The lack of funding prompted an exodus of foreign workers, and those who remain are working against the tide in an extremely difficult landscape.
“It's hard to parse out the causes of it – Covid, security, US withdrawal and lowered worldwide care for Afghanistan – but yes, our funding has plummeted,” Ms Maxwell-Jones said.
“We struggle daily to come up with money for food, heat, generator fuel, staff salaries,” she said.
Cordola and Ms Maxwell-Jones regularly organise crowdfunding campaigns to help meet the costs of their projects.
Meanwhile, it is feared that the planned and ongoing withdrawal of US troops, as agreed in the US deal with the Taliban, could worsen the situation for the few remaining international activists.
"I am very concerned if the western forces leave – as we both know after the Russians left, mayhem ensued and a horrific civil war emerged that helped create the Taliban," Cordola said, referring to the civil war in Afghanistan in the early 1990s, after the withdrawal of Soviet troops in 1989.
"Of course, the foreign forces situation is a house of cards that is unsustainable," he said.
The nature of his work – music being forbidden by extremist groups such as the Taliban – adds an additional layer of risk for Cordola.
“If the Taliban becomes a bigger presence, we will have to go underground and work with smaller groups and, if need be, slow the music down,” he said. But they wiil, he said, continue to work with children, especially girls, with their education.
The efforts, however, are already taking a toll.
"The kids are more anxious because of the growing instability, uncertainty and a lack of faith in the government. We have regular discussions about their feelings, concerns and plans for the future," Cordola said.
His own future is uncertain. "I do feel a bit more at risk. But as long as I can be of help to the kids I will stay," he said, insisting that he has not thought about leaving.

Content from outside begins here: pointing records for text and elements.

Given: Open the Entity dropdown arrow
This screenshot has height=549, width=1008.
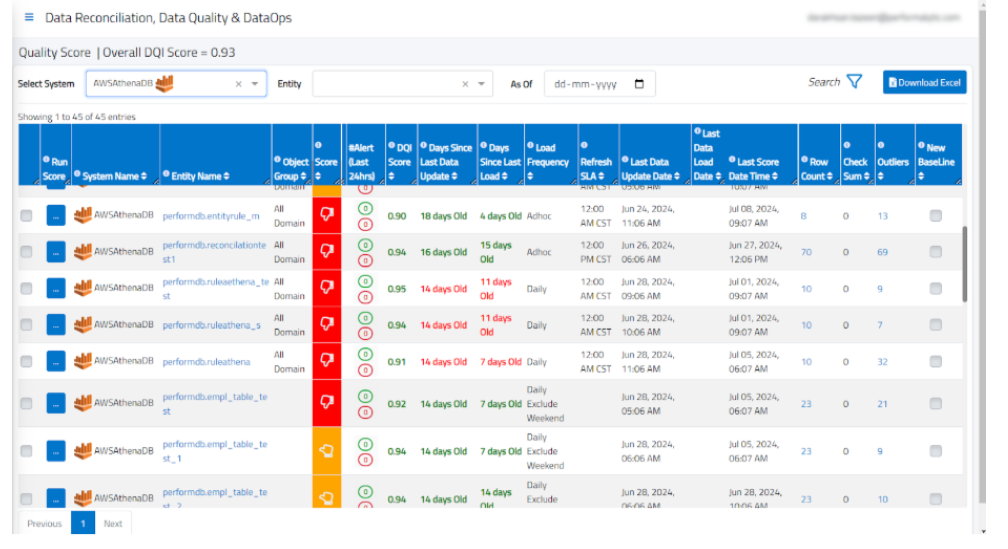Looking at the screenshot, I should point(482,85).
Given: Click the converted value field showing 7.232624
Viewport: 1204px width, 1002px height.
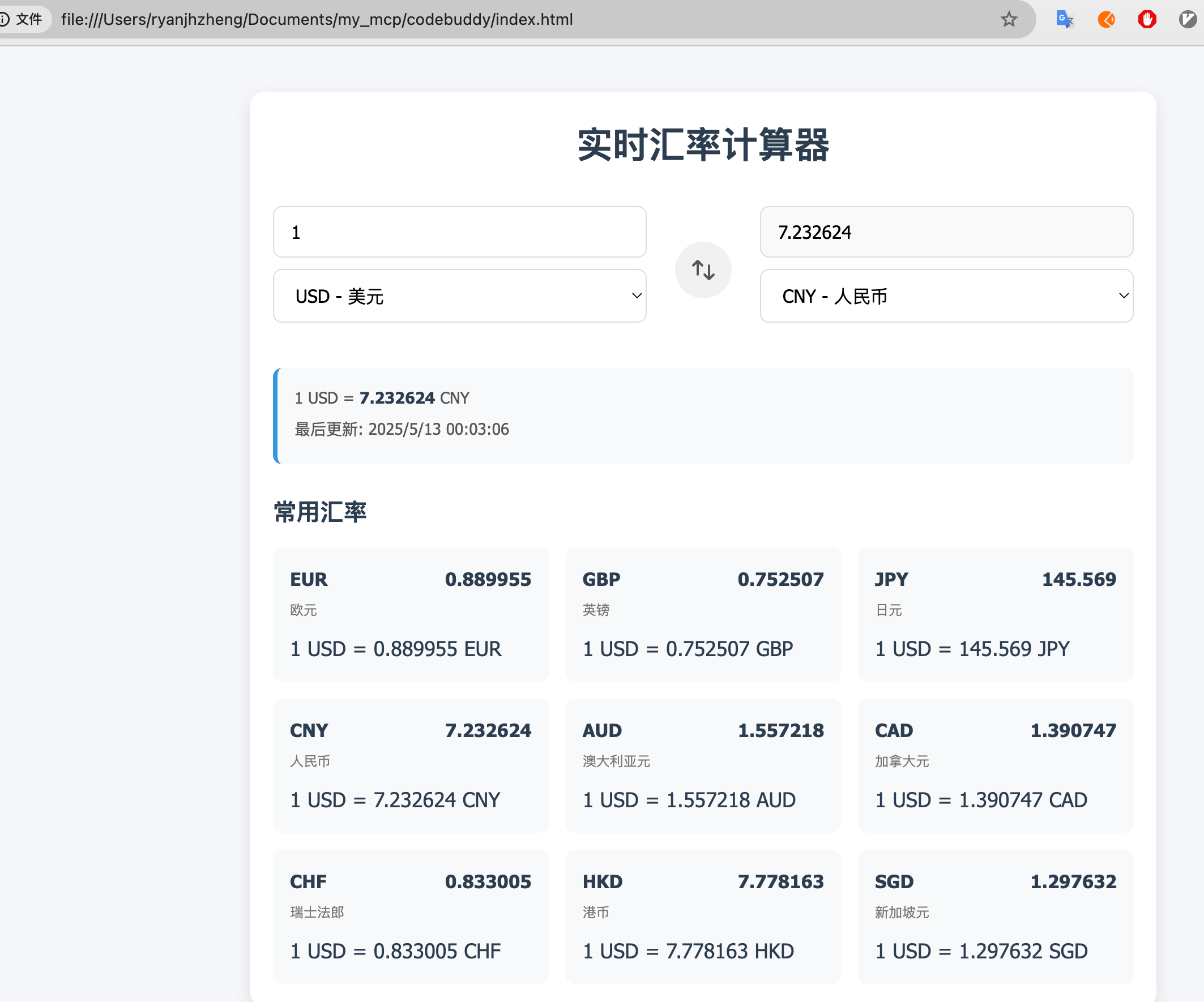Looking at the screenshot, I should point(946,232).
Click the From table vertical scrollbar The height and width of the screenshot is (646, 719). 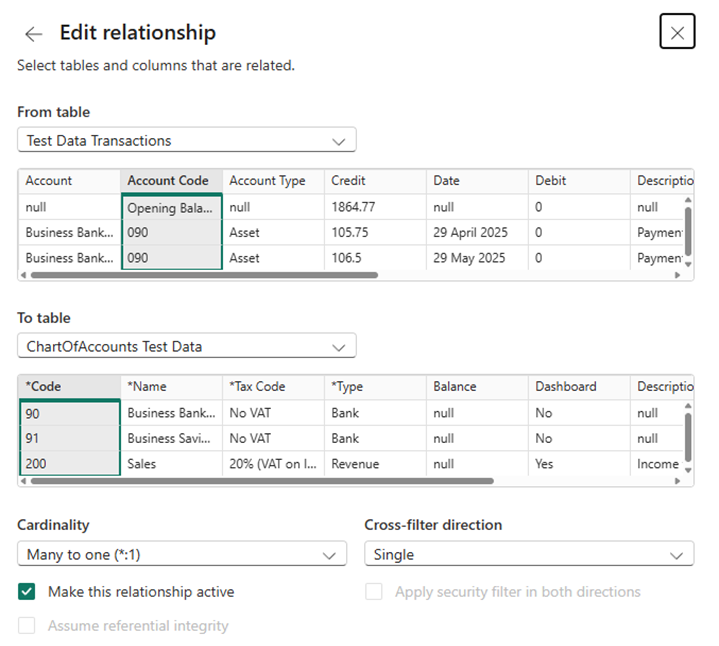point(687,232)
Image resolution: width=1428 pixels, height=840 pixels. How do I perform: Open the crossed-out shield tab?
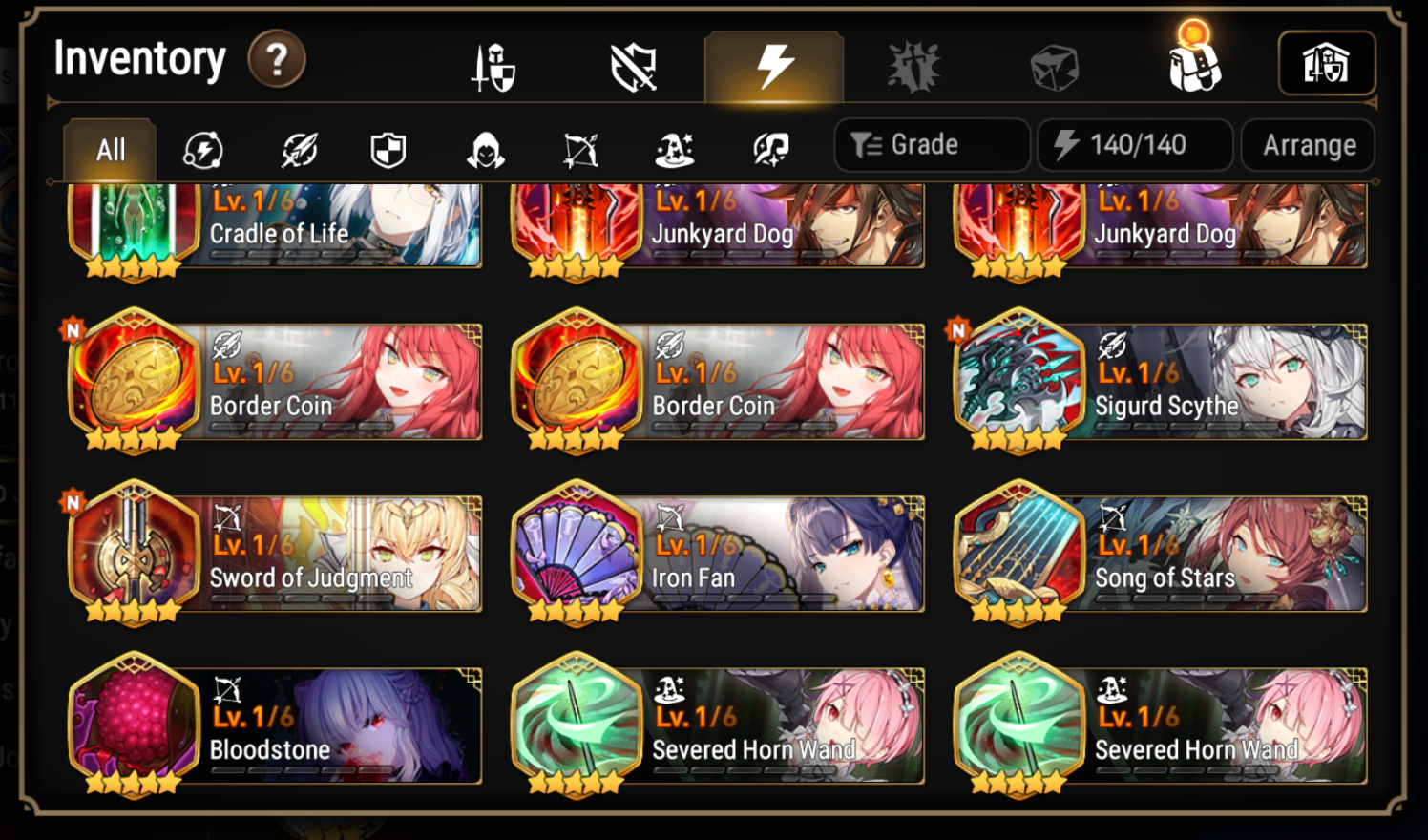coord(634,68)
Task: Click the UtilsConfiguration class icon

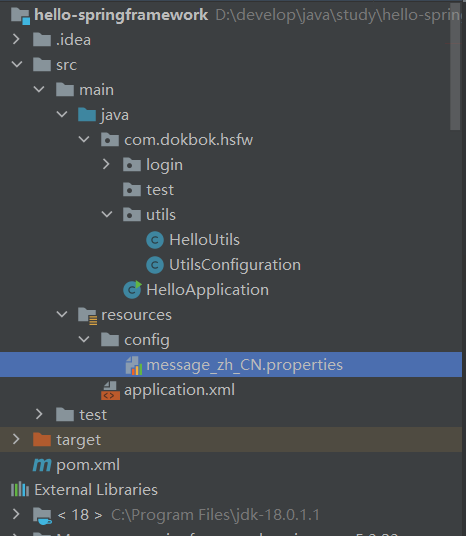Action: 155,265
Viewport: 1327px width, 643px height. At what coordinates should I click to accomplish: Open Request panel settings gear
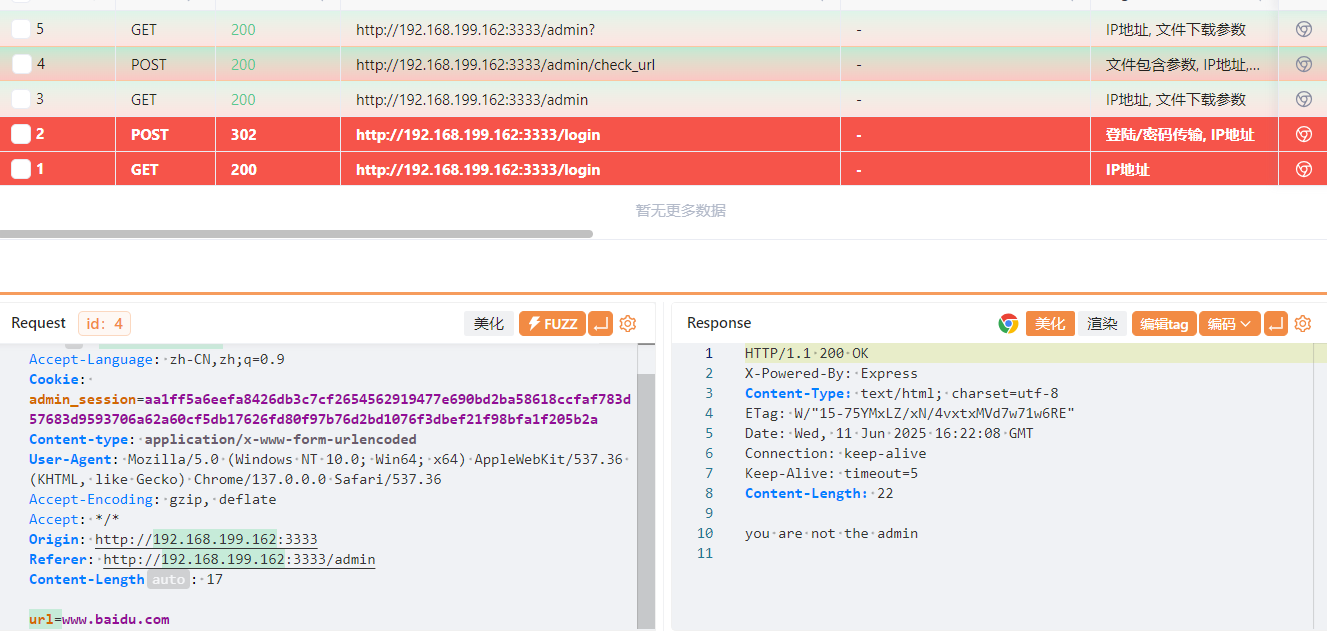point(628,323)
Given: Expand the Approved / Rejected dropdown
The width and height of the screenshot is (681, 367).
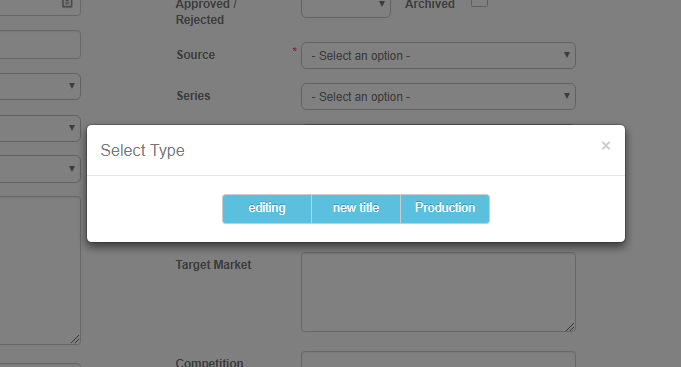Looking at the screenshot, I should (x=346, y=5).
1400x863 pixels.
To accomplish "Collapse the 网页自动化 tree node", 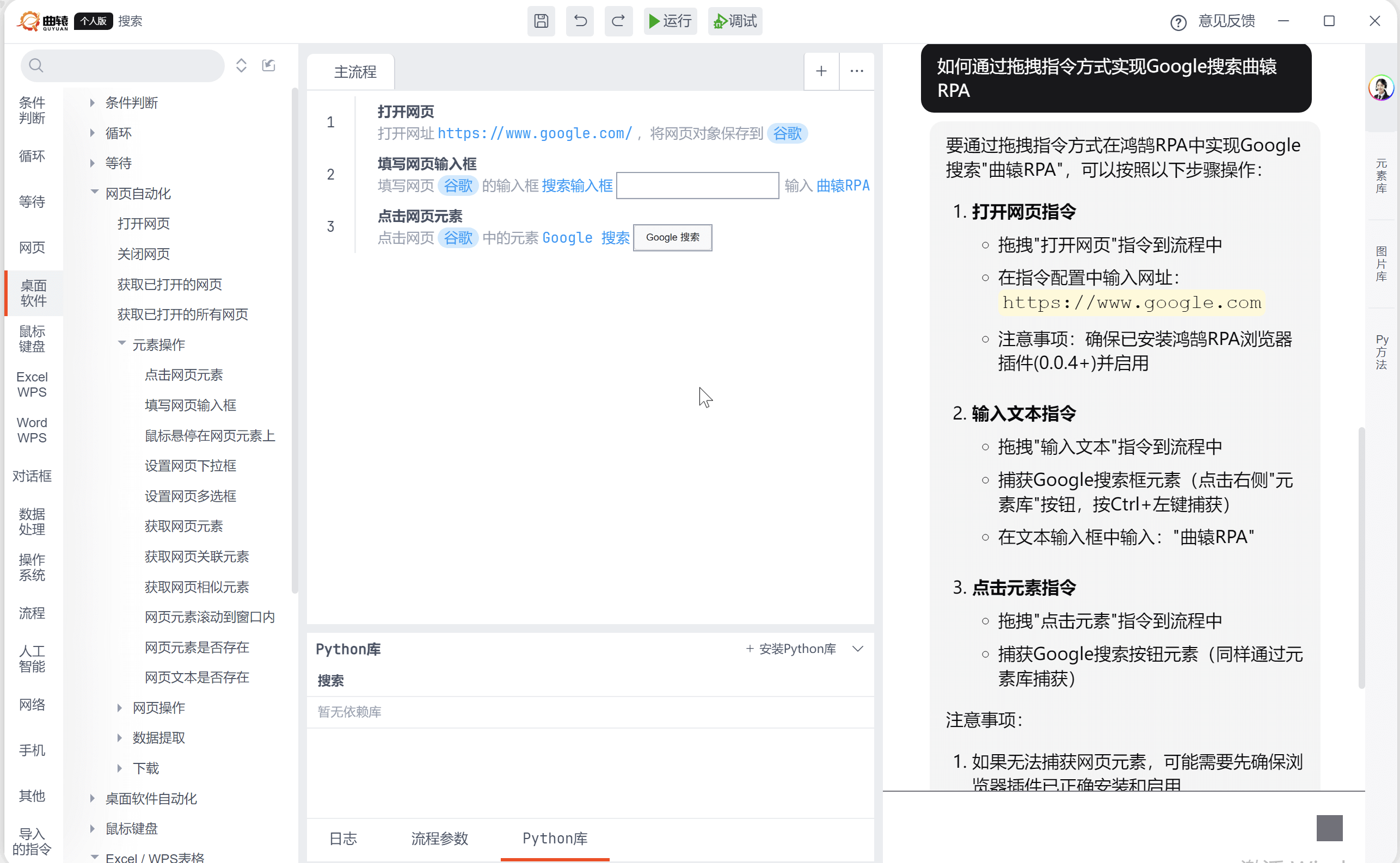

"In fact the more dark forces strike it strengthens my resolve to entrench myself even deeper," he said.
Ms Maxwell-Jones echoes the sentiment, albeit expressed differently. "I don't feel targeted or threatened. But I think I might be a bit numb to those feelings," she said.
"Would I move to Paris if it were on offer? Yeah, but it's the pull of something else that would cause me to leave here, not a push away from Kabul," she said.
Asked if KSAR would consider shutting down if things worsened, Ms Maxwell-Jones said: "I'm on backup plan number 17 here and there are more where that came from. We haven't considered closing operations."